目的建立不同炮制方法延胡索藥材的高效液相色譜（HPLC）指紋圖譜。方法采用HPLC法，以延胡索乙素為內參照物，色譜柱為Extent-C18柱（250 mm×4.6 mm，5*m），流動相為甲醇（A）-0.1%磷酸溶液（B），三乙胺調pH至6.5，梯度洗脫程序為0～10 min時30%～40%A，10～20 min時40%～45%A，20～60 min時55%～80%A，60～70 min時80%A，流速為1.0 mL/min，檢測波長為280 nm，柱溫為35℃。結果用所建立的方法對14批延胡索藥材進行指紋圖譜分析，確定了13個共有峰，建立了延胡索藥材的共有模式。在14批延胡索樣品中有12批樣品的指紋圖譜相似度在0.9以上。結論該方法簡便、準確、重復性好，可為延胡索藥材的質量控制提供參考。

延胡索；炮制；高效液相色譜法；指紋圖譜

延胡索收載于2010年版《中國藥典（一部）》，別名元胡、玄胡、玄胡索，為罌粟科植物延胡索Cordlis yanhusuo W.T.Wang的干燥塊莖，性溫，味辛、苦，歸肝、脾經，主要用于胸脅、脘腹疼痛、經閉疼痛、產后瘀阻、跌打腫痛，臨床用醋制延胡索療效更佳。目前，多采用高效液相色譜（HPLC）法控制質量，僅以延胡索中的鎮痛活性成分延胡索乙素為指標進行含量測定［1-2］。延胡索指紋圖譜研究雖已有學者涉足［3-5］，但對不同醋制方法炮制后延胡索的指紋圖譜評價未見報道［6-9］。本研究中所建立的方法簡便、準確、重復性好，為延胡索藥材的質量控制提供了參考。現報道如下。

1　儀器與試藥

1.1儀器

2010A型高效液相色譜儀，紫外檢測器，LCsolution色譜工作站（日本島津公司）；AG285型電子天平（德國Sartorius公司）；超聲波清洗器（昆山市超聲儀器有限公司）。

1.2試藥

甲醇、乙腈為色譜純，磷酸、三乙胺、氨水為分析純，水為二次蒸餾水；延胡索乙素對照品（批號為110726-200409）購于中國食品藥品檢定研究院；延胡索藥材共14批，經鑒定均為罌粟科植物延胡索Cordlis yanhusuo W.T.Wang的干燥塊莖。

2　方法與結果

2.1樣品處理

樣品炮制方法：為排除產地不同對延胡索指紋圖譜的影響，只選擇了延胡索藥材的3個產地（陜西，浙江，江西），并按不同炮制方法分成14個樣品，藥材來源見表1。其中，樣品14未經炮制；樣品1、樣品4、樣品10、樣品11采用醋炙法，取100 g藥材，加米醋20 g，拌勻，悶透，置鍋內，炒至規定程度時，取出，放涼；樣品2、樣品6、樣品12采用醋煮法，取100 g藥材，加醋20 g，煮至溶液完全被吸盡，取出，干燥；樣品3、樣品5、樣品7、樣品8、樣品9、樣品13采用醋蒸法，取100 g藥材，加醋20 g，蒸透，取出，干燥。

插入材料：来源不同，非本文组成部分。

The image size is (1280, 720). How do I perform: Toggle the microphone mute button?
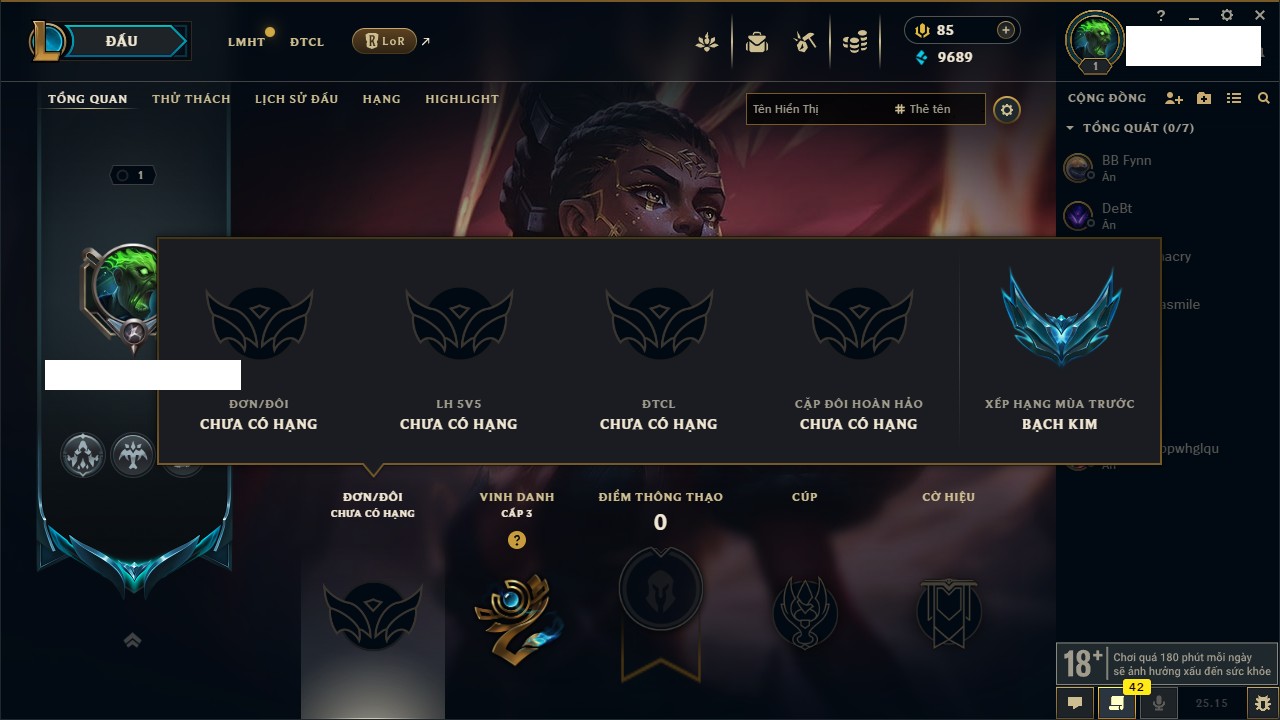[1159, 703]
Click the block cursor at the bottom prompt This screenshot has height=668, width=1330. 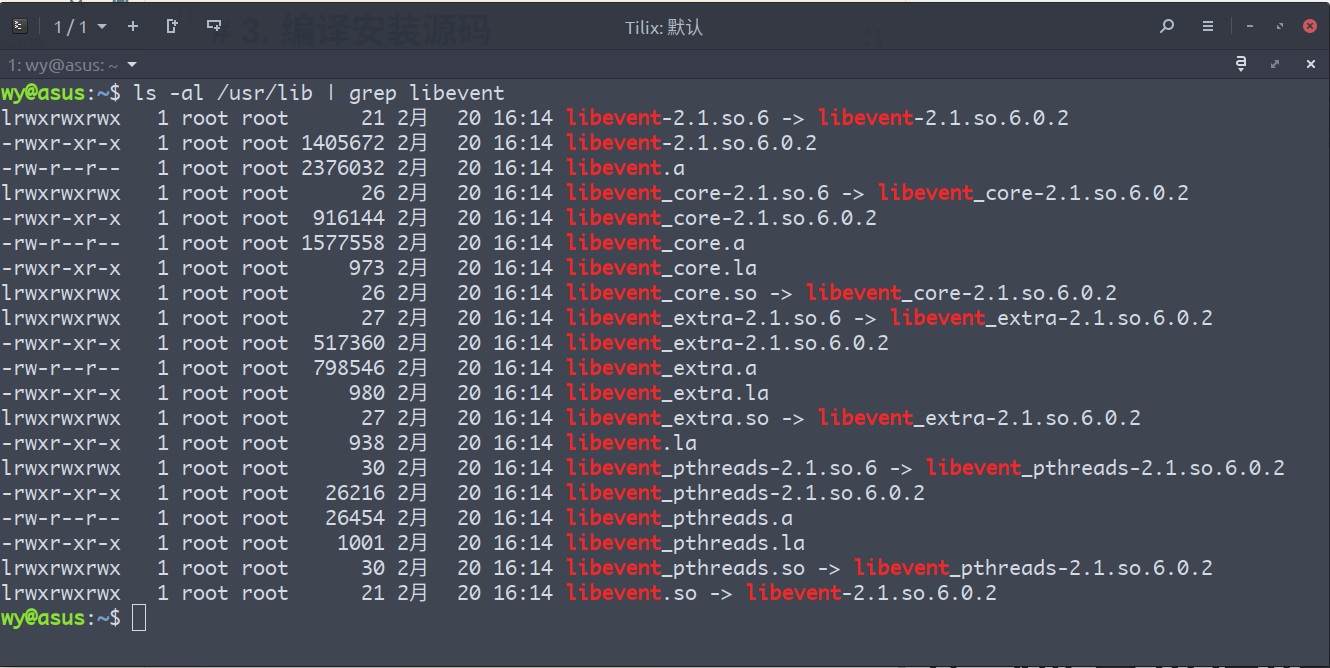pyautogui.click(x=138, y=617)
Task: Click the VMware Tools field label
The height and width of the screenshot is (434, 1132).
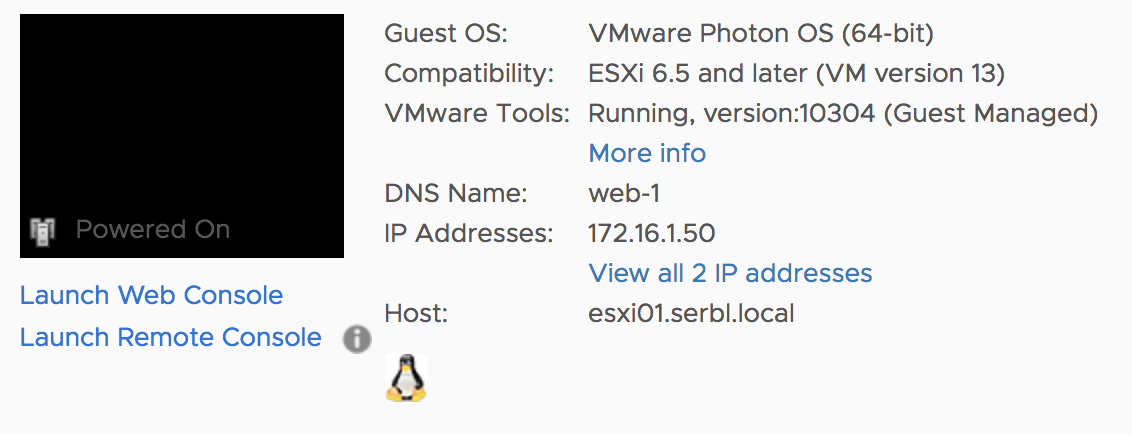Action: pos(477,113)
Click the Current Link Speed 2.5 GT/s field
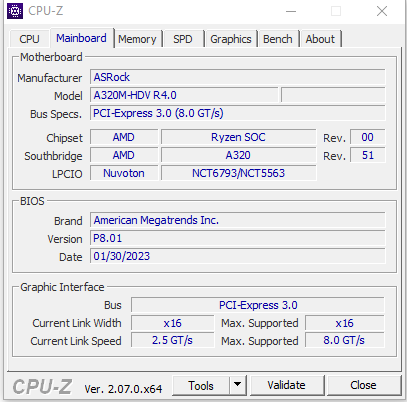 pos(172,340)
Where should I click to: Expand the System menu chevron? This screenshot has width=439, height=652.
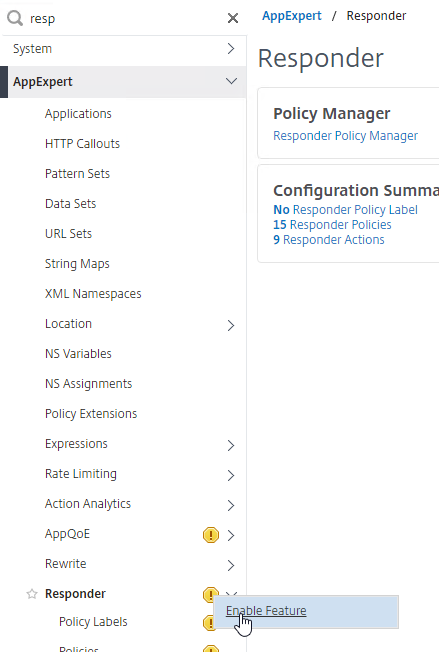click(231, 49)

樣品預處理：將炮制后的13個樣品和1批生品經粉碎機粉碎成粗粉，置密封袋中，在棕色玻璃干燥器中保存。

2.2高效液相色譜測定方法

2.2.1色譜條件

色譜柱：Extent-C18柱（250 mm×4.6 mm，5 μm）；流動相：甲醇（A）-0.1%磷酸溶液（B），三乙胺調pH至6.5，梯度洗脫，程序為0～10 min時30%～40%A，10～20 min時40%～45%A，20～60 min時55%～80%A，60～70 min時80%A；流速：1.0 mL/min；檢測波長：280 nm；柱溫：35℃；進樣量：10 μL。

表1　延胡索樣品來源

2.2.2溶液制備

稱取延胡索乙素對照品約10mg，精密稱定10.84mg，置100 mL容量瓶中，用甲醇溶解并稀釋至刻度，作為對照品溶液。取延胡索藥材粉末約1.0 g，精密稱定，置錐形瓶中，精密加入甲醇-氨水（20∶1）25 mL，稱定質量，超聲提取20 min，放冷，再超聲提取20 min，放冷，重新稱定質量，用甲醇-氨水（20∶1）補足減失的質量，濾過，精密吸取濾液10 mL，置蒸發皿中蒸干，用甲醇分次溶解置5 mL容量瓶中，稀釋至刻度，搖勻，經0.45 μm微孔濾膜濾過，取續濾液，即得供試品溶液。

2.2.3方法學考察

精密度試驗：取延胡索（No.1）粉末約1.0 g，精密稱定，按2.2.2項下方法制備供試品溶液，按擬訂色譜條件重復進樣6次，計算各色譜峰相對于內參比峰延胡索乙素（7號峰）的相對保留時間和相對峰面積。結果的RSD＜3.0%（n=6），表明儀器精密度良好。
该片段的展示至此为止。